**What to produce:** Work out how many lines in this listing hold the word "American", and give the number with nothing added.

**Data excerpts:**

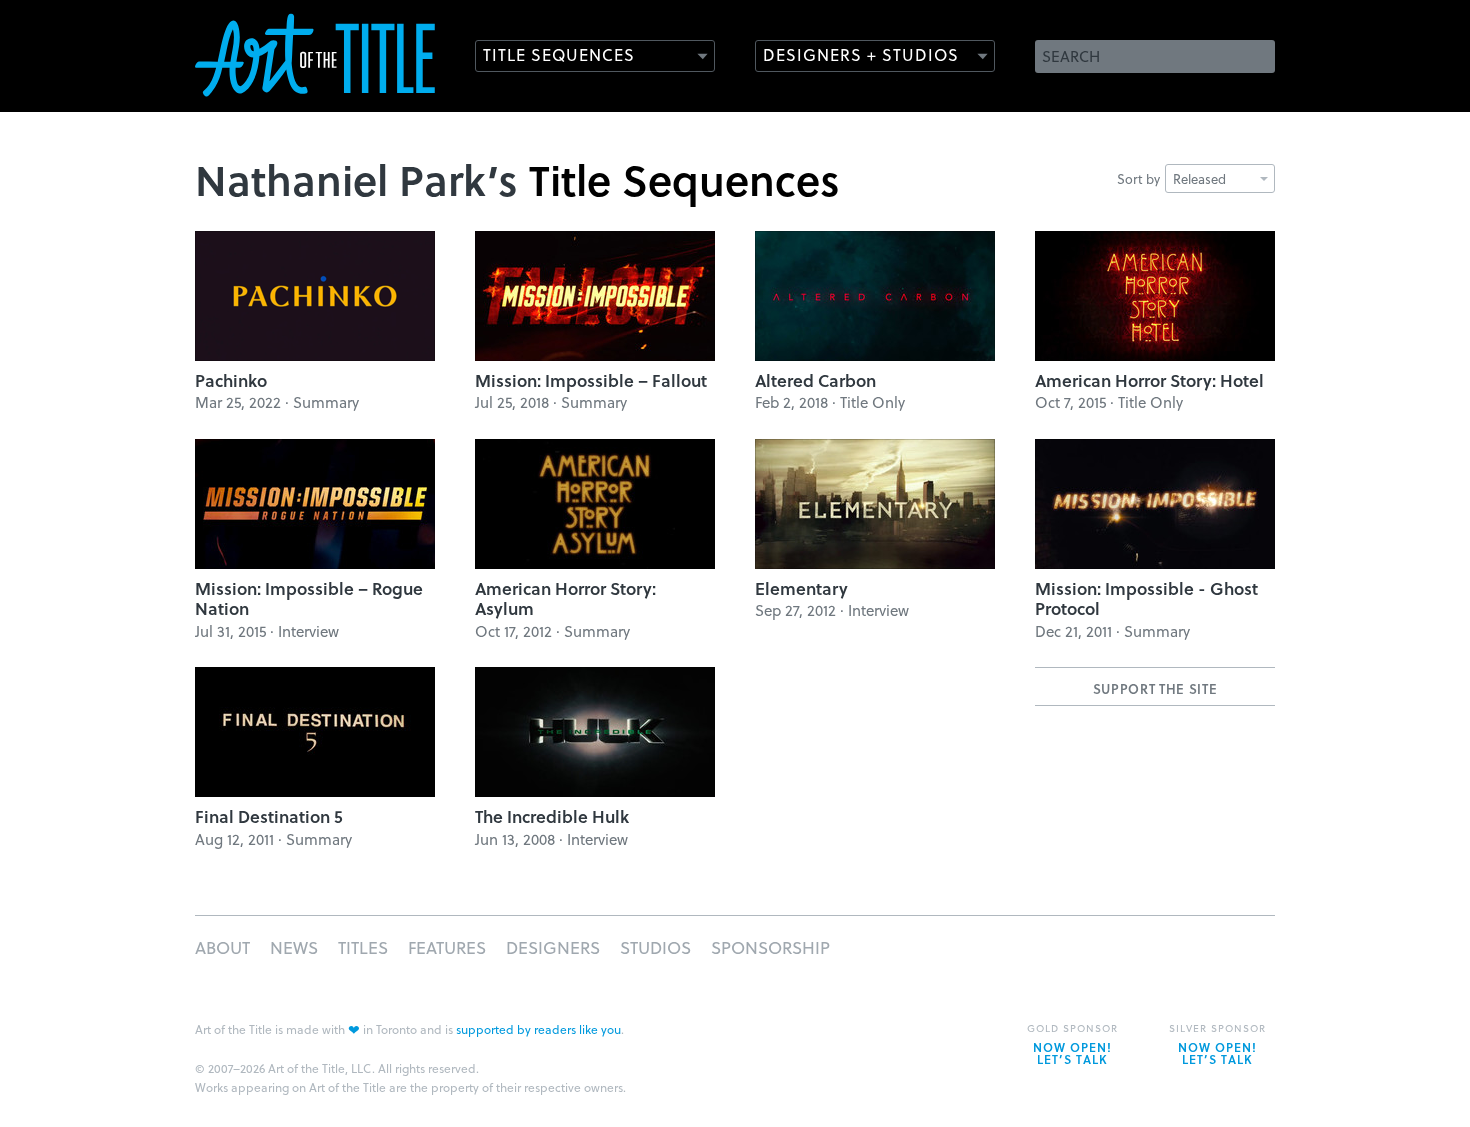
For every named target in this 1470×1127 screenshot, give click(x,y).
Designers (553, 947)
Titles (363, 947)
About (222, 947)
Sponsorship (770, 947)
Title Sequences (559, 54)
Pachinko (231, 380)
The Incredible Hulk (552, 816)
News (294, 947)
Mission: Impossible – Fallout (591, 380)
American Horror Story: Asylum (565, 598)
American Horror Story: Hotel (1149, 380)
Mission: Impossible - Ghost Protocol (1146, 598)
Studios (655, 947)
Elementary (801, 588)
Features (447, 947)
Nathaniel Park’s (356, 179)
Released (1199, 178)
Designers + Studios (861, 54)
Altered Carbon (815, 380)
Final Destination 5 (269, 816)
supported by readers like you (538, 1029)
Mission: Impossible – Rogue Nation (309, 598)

==

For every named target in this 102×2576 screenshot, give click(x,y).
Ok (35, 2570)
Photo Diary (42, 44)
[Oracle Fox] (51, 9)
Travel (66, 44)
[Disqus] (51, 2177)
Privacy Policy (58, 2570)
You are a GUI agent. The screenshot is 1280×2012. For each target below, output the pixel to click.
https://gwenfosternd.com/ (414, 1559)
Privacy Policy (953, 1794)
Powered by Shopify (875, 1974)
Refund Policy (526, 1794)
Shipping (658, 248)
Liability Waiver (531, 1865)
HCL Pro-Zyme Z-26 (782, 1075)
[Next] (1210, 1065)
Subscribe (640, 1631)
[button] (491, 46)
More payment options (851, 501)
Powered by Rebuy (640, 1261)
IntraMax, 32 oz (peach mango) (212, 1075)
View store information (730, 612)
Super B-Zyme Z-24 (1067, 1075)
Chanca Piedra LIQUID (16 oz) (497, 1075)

--

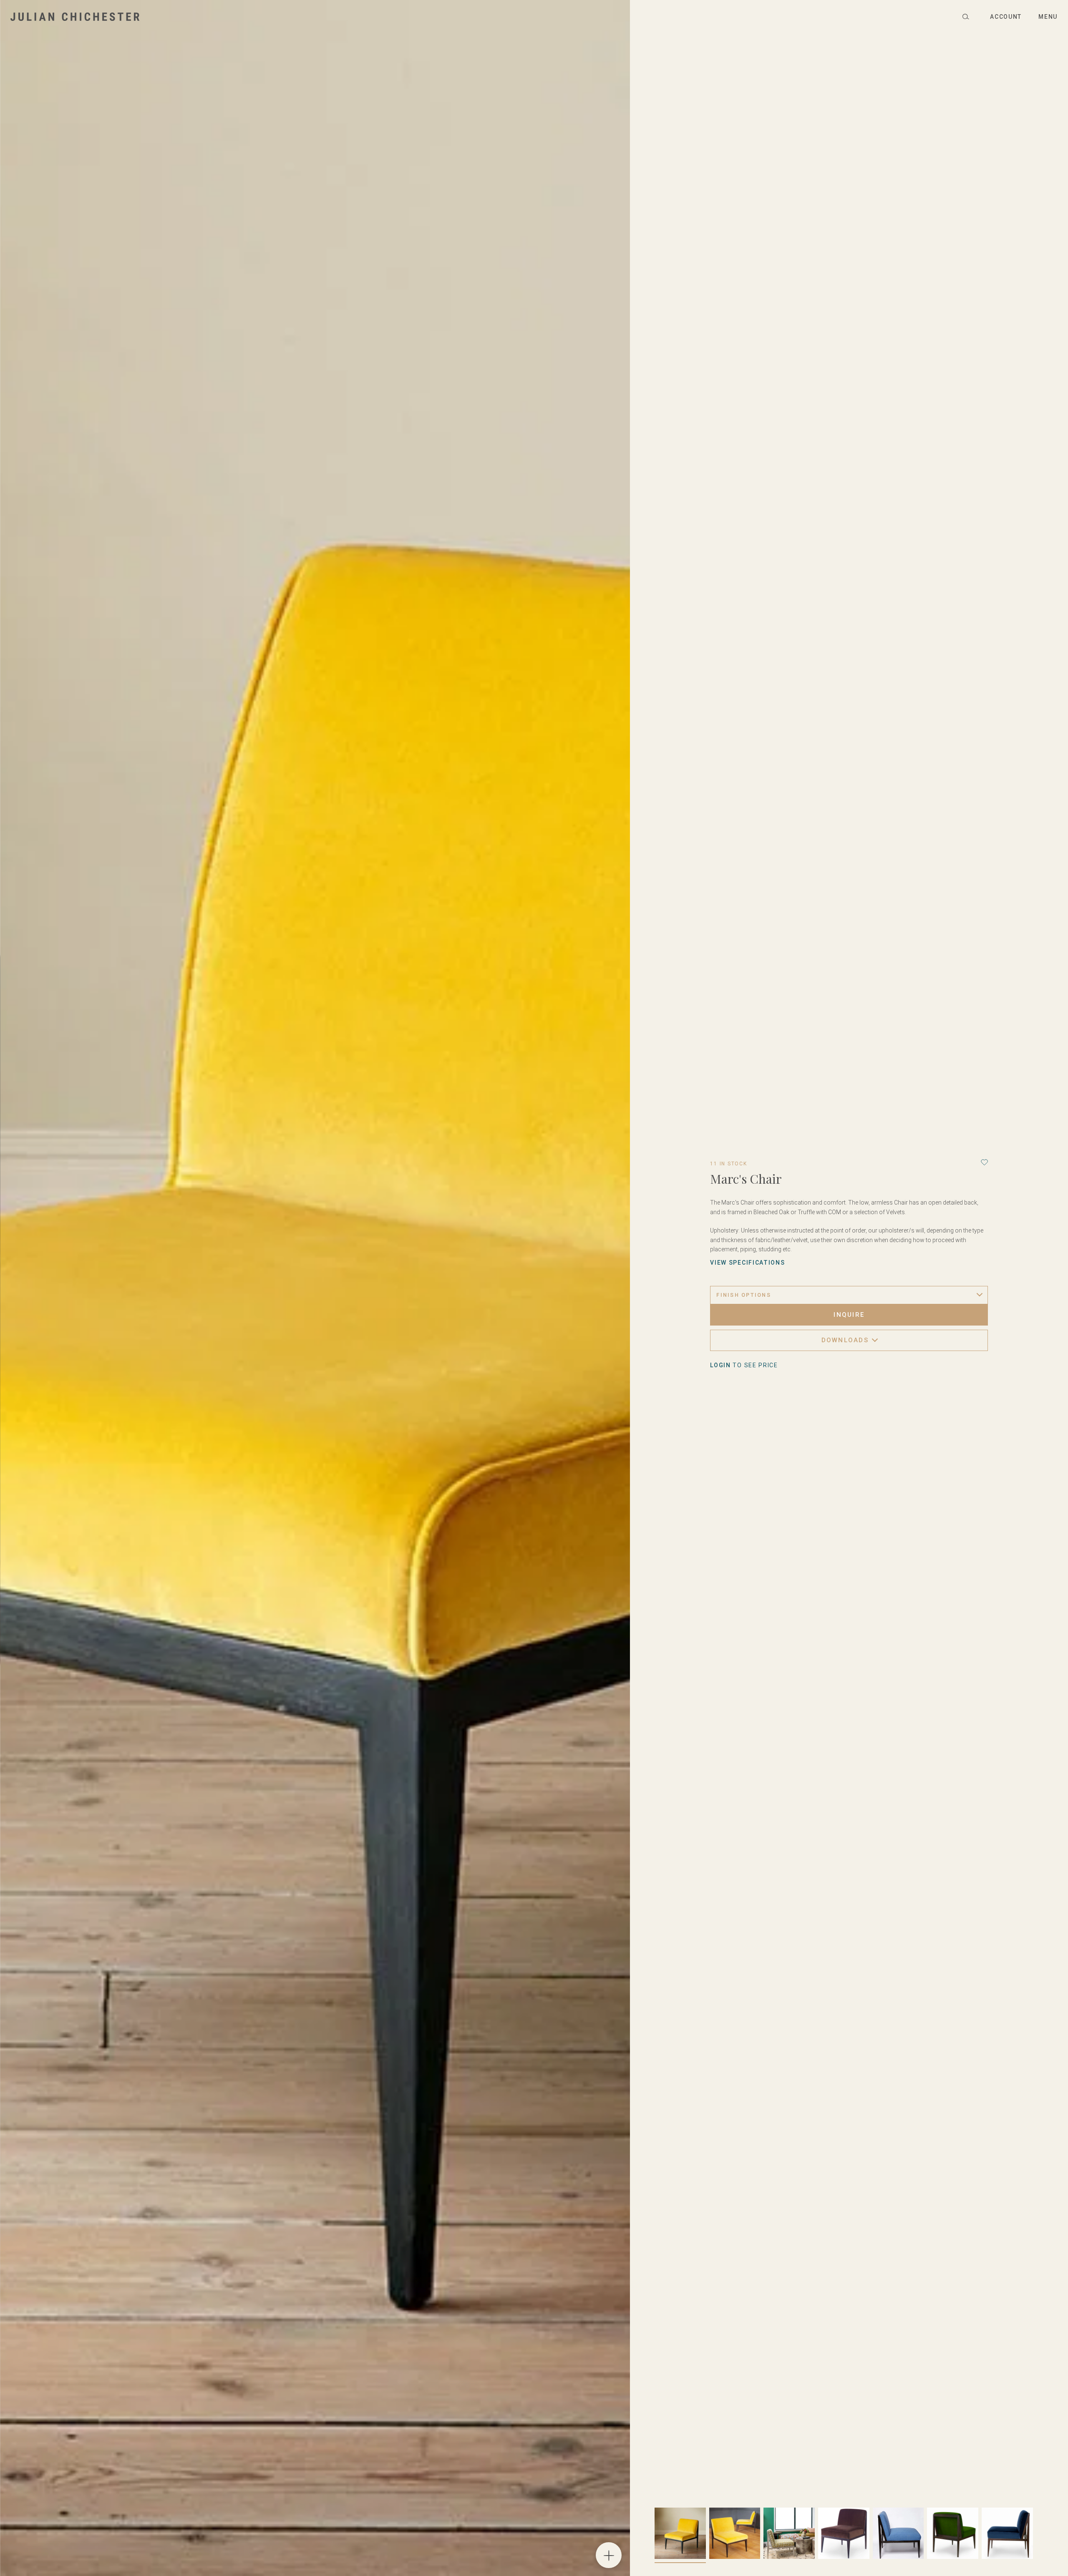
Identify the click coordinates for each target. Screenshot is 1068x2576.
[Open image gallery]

**Answer for this exercise:** 2